[The problem]: Find how many lines below hold "computer", and give that number as the entire answer.
(Supplied records begins)
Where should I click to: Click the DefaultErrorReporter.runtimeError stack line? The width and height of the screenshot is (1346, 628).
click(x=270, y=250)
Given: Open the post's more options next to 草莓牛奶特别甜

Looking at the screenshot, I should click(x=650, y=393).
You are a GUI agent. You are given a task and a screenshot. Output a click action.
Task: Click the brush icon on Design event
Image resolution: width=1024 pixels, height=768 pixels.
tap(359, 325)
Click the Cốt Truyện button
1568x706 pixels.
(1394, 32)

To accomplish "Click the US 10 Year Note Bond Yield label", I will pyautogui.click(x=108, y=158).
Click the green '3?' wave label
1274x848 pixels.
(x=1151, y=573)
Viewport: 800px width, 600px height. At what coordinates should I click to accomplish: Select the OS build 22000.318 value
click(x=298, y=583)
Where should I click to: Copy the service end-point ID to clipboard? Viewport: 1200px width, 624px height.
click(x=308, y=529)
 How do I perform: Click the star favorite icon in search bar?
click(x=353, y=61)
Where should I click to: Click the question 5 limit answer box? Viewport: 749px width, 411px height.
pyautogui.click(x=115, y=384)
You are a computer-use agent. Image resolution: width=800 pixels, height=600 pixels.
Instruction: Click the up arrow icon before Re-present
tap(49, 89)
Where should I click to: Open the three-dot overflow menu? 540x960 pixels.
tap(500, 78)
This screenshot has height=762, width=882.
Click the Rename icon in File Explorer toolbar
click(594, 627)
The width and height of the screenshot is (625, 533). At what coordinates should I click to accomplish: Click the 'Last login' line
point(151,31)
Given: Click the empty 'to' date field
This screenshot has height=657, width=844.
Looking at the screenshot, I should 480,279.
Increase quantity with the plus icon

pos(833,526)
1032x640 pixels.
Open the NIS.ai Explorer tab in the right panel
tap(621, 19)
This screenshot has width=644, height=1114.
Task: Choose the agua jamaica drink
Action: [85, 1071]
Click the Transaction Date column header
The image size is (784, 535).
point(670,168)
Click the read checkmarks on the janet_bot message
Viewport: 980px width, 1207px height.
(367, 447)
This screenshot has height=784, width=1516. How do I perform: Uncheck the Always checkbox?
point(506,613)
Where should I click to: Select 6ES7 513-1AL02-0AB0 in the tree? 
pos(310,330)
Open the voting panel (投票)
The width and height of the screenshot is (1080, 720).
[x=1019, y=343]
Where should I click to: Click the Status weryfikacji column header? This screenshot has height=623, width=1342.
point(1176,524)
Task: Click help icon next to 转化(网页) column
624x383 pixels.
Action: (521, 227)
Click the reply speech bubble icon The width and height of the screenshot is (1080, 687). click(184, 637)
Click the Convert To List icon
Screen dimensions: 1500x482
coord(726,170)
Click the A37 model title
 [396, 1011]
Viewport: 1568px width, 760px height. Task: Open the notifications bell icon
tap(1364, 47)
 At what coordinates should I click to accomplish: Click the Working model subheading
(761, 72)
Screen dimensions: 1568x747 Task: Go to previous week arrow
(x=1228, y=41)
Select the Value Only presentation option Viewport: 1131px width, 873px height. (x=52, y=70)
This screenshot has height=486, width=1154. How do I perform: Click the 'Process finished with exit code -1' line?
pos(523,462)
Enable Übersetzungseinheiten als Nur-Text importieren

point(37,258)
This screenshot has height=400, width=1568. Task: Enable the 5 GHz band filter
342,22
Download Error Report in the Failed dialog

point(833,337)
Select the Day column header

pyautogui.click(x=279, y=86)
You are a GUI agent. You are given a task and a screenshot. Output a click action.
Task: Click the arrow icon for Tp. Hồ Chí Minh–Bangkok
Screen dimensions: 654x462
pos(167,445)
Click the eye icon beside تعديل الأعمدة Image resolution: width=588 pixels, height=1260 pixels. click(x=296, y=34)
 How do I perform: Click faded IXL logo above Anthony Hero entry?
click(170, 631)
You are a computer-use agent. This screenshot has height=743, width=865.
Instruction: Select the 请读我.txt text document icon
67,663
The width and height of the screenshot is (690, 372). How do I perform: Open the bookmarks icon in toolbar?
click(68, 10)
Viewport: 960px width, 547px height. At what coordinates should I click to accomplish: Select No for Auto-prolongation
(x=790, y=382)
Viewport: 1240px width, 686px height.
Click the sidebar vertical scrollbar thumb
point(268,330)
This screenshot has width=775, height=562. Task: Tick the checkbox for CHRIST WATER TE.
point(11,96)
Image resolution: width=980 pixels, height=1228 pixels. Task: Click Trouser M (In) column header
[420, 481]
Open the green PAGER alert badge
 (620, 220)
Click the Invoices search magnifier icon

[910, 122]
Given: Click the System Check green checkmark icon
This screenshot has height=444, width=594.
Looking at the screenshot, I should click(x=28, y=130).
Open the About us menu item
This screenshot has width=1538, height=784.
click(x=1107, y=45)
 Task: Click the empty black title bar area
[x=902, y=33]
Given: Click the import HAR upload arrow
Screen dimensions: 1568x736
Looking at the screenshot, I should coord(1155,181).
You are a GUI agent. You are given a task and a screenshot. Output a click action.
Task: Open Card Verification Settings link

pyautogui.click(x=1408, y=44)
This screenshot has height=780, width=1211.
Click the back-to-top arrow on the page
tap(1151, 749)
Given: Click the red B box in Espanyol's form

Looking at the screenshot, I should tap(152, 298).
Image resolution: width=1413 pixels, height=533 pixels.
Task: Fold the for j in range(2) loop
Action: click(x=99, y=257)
(Supplied records ends)
[Response]: 2